Peter and John and Thomas, Andrew, Nathaniel, Simon the Zealot, Bartholomew, Phillip, James the Elder and James the Younger, Matthew, Judas Thaddeus, Matthias and the like all had their “first calls,” their faith-wavering moments, their faith-building beholding of miracles, their feeling embraced by God and feeling forsaken by Him too. As followers of Christ, we relive His paths and there is nothing He allows that He cannot heal and transform into a vehicle for good. I am learning also, that He continues to suffer every single pain along with, or rather inside of, each of His children. As a parent with limitations in my own love, I feel every pain and anxiety my child endures very deeply. How much more then, does God in His perfect love feel His children’s afflictions?
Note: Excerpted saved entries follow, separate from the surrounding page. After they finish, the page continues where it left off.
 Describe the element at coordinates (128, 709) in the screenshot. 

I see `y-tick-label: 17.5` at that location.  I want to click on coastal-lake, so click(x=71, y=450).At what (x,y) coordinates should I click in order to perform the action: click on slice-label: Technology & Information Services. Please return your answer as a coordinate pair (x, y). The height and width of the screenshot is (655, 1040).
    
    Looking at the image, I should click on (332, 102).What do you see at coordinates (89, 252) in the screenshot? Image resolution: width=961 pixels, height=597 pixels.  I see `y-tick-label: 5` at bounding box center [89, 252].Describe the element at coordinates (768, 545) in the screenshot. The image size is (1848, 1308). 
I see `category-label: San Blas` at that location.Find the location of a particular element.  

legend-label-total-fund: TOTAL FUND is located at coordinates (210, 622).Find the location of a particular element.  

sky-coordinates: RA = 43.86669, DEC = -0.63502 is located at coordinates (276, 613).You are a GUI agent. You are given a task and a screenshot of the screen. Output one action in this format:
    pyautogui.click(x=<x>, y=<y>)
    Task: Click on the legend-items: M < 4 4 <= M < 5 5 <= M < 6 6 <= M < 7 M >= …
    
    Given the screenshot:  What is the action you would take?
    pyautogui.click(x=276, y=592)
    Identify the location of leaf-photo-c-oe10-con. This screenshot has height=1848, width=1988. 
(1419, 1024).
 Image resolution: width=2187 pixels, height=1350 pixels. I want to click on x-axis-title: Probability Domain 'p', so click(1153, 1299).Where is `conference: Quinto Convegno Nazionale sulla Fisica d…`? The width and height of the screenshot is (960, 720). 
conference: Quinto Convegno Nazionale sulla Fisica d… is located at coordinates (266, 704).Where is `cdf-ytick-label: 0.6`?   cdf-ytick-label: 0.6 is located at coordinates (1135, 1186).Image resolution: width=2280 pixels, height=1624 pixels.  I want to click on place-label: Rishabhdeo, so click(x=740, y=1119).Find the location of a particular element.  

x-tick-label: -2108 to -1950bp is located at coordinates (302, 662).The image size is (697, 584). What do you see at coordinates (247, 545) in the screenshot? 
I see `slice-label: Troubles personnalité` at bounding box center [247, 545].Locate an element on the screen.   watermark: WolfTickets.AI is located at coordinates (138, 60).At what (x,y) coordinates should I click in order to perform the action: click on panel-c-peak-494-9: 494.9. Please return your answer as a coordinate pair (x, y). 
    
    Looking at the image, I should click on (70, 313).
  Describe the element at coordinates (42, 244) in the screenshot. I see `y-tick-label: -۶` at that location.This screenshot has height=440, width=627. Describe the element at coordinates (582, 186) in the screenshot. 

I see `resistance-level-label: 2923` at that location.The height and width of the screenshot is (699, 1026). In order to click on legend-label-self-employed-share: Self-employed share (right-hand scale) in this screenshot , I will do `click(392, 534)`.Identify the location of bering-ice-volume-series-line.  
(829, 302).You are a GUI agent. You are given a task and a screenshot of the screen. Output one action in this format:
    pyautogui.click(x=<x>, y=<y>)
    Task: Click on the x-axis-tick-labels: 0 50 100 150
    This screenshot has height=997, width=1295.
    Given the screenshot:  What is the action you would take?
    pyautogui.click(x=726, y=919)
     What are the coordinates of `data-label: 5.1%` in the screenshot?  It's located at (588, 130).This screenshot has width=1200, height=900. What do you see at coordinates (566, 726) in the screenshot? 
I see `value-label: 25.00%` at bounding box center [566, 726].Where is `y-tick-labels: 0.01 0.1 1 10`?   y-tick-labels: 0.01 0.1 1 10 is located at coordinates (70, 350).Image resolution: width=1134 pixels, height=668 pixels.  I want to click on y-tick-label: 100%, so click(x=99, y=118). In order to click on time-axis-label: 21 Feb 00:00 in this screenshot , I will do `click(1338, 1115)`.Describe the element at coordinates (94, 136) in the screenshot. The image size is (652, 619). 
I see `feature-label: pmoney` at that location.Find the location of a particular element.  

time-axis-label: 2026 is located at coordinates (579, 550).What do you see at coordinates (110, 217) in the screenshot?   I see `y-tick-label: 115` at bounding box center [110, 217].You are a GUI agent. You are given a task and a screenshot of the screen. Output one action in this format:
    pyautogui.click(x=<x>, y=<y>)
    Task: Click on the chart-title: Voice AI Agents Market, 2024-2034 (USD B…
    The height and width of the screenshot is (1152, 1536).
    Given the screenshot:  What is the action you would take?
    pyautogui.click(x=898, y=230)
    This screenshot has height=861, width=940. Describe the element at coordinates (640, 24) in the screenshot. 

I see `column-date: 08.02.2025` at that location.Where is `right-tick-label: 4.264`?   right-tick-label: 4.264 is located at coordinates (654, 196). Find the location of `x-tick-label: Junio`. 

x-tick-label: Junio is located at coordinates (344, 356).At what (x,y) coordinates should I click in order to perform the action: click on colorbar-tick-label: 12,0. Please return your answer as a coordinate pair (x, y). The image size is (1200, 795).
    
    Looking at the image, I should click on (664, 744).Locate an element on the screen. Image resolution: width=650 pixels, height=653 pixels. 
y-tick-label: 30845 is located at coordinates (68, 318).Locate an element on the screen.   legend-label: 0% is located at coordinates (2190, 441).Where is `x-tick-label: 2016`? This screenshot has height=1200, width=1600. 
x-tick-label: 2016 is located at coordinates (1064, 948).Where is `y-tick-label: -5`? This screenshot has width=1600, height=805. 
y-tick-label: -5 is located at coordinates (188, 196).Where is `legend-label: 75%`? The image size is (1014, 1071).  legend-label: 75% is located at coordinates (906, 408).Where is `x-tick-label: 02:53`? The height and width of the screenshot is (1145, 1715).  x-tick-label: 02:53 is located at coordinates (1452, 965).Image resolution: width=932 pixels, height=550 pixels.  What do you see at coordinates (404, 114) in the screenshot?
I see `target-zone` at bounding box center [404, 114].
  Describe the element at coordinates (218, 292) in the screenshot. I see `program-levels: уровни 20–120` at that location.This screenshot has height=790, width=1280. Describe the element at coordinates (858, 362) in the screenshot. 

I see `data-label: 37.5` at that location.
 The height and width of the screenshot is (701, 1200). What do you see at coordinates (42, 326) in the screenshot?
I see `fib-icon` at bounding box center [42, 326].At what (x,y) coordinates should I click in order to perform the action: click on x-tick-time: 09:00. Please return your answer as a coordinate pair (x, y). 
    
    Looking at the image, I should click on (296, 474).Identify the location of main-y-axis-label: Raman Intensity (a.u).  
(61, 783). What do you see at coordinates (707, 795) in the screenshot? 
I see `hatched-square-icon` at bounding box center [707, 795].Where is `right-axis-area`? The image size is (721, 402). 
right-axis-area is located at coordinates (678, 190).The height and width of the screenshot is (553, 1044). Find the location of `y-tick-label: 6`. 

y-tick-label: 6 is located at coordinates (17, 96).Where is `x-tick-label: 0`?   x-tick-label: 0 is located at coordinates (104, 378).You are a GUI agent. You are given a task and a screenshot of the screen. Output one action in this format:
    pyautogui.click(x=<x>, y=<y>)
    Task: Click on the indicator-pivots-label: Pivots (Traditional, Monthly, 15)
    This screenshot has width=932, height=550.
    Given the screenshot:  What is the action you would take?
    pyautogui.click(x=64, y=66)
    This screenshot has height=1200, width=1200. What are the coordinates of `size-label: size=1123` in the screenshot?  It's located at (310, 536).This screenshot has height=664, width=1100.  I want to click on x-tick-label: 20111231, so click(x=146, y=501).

The Apostles were first disciples – students in the school of Life. They learned this not only in neat, textbook-like theory, but also in practice. You cannot have true life if you are not willing to live it with all its lurking dangers. “In shipwrecks, danger from bandits, danger from my own people, danger from Gentiles, danger in the city, danger in the wilderness … in toil and hardship, through many a sleepless night” (2 Cor 11:26,27) as we read in the Epistle on this Feast of the Apostles.

What is to be learned from this? At face value the encouragement to suffer is not an inviting prospect. I don’t run to suffering and perhaps this is as it should be. But if the cup He offers me to drink “will not pass if it is His will” (Matt 26:39) then I learn from the Apostles that this cup is worth partaking of. I learn that through it comes the assuredness that Life is indeed more powerful than death, joy more powerful than sadness, and love more powerful than fear. I learn that like them, I will not be fit to be “sent” until I experience this in all its humbling, temporarily painful, sometimes lonely, always true, Life-giving Power.

No Cross, no Resurrection. No death of sin, no life of holiness. No experience, no mission. No pain, no gain. And then, will come the knowledge of the Apostle Paul: “Woe to me if I do not proclaim the gospel.” (1 Cor 9:16) Amen.